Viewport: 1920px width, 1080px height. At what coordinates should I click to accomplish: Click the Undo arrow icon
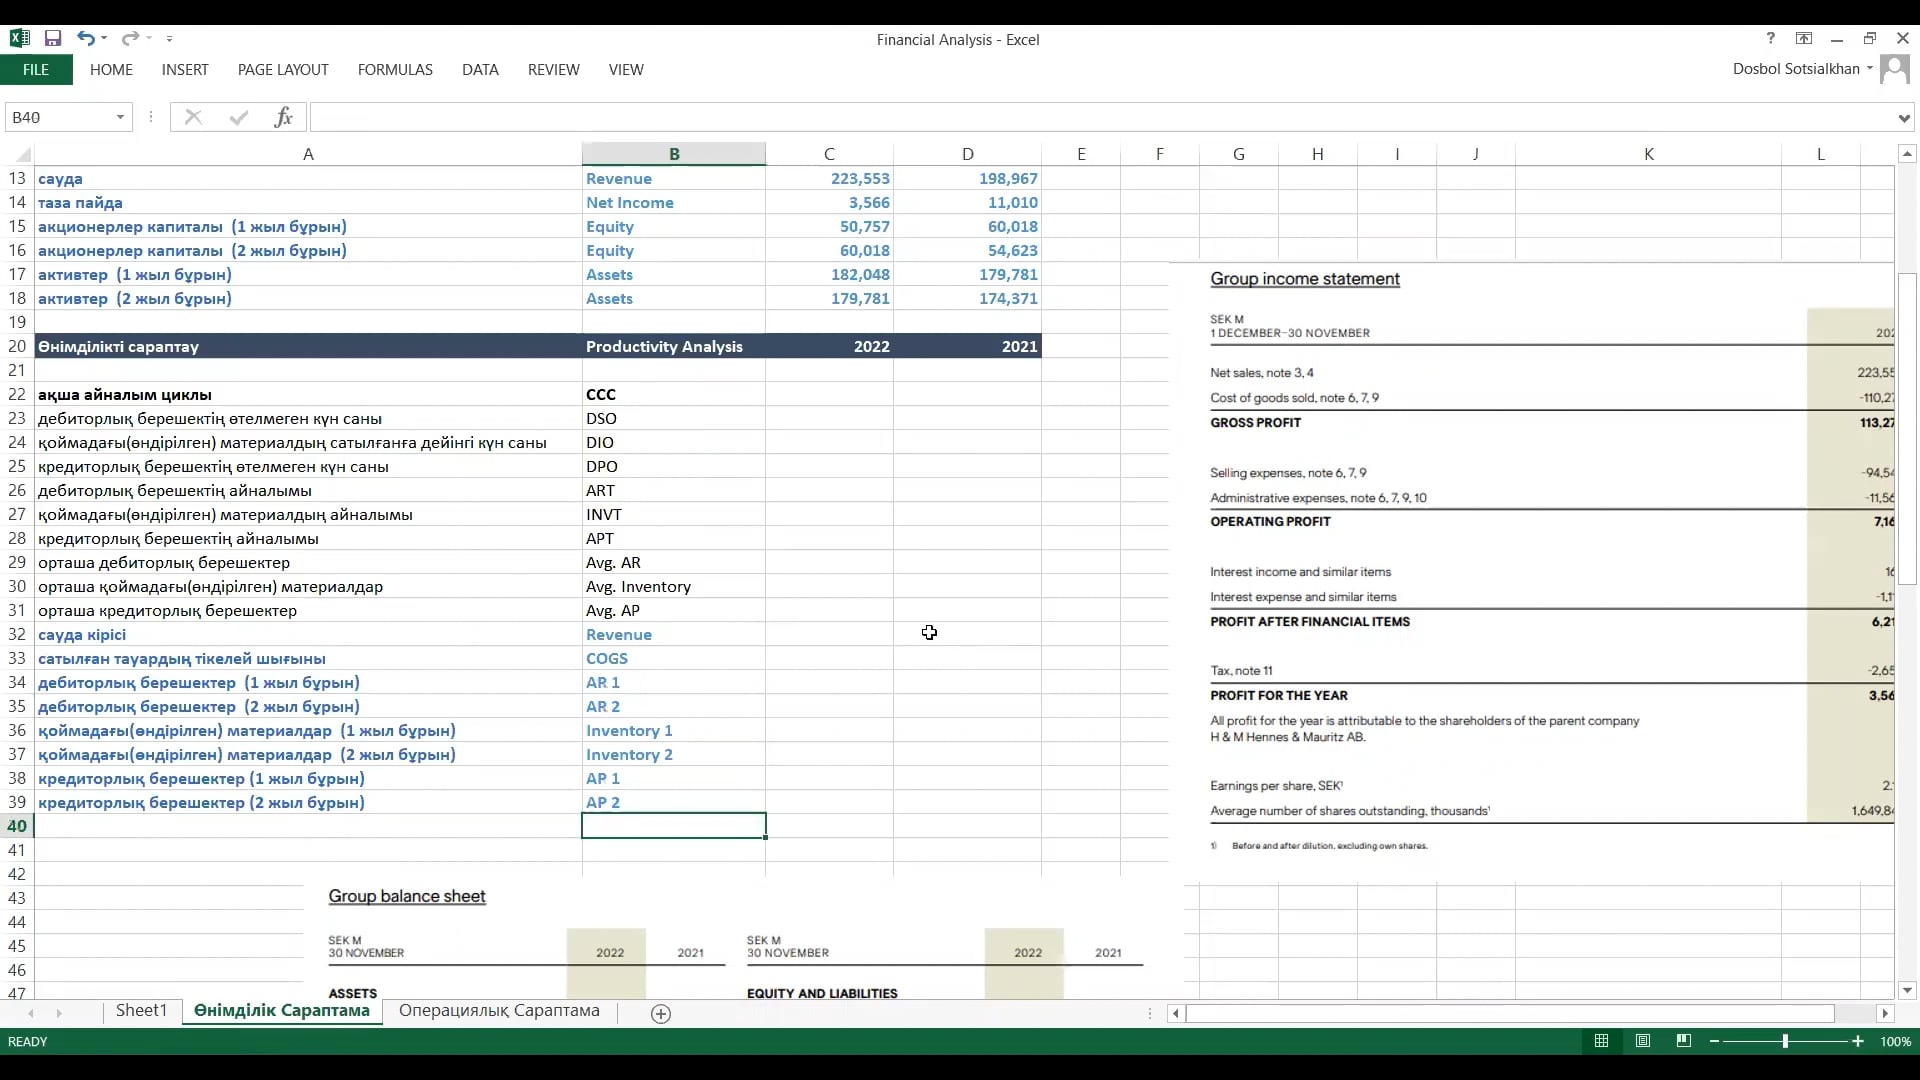pos(86,38)
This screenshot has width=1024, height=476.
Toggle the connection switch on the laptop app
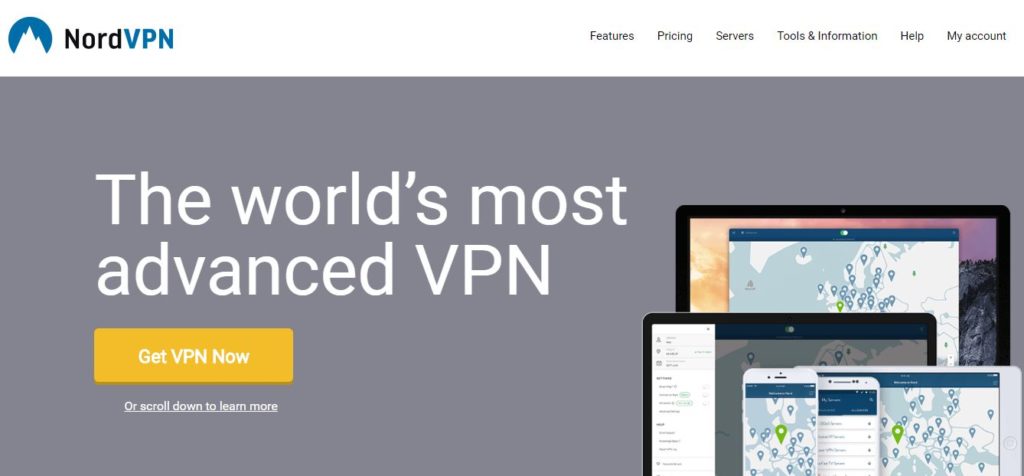coord(790,329)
________
Rewrite all of the rows with "laptop" changed to "desktop" and every other word unchanged. Leave the pictures out.

Task answer —
Viewport: 1920px width, 1080px height. At what coordinates should I click to accomplish: Click the Undo arrow icon
pos(86,38)
This screenshot has width=1024, height=476.
Toggle the connection switch on the desktop app
coord(790,329)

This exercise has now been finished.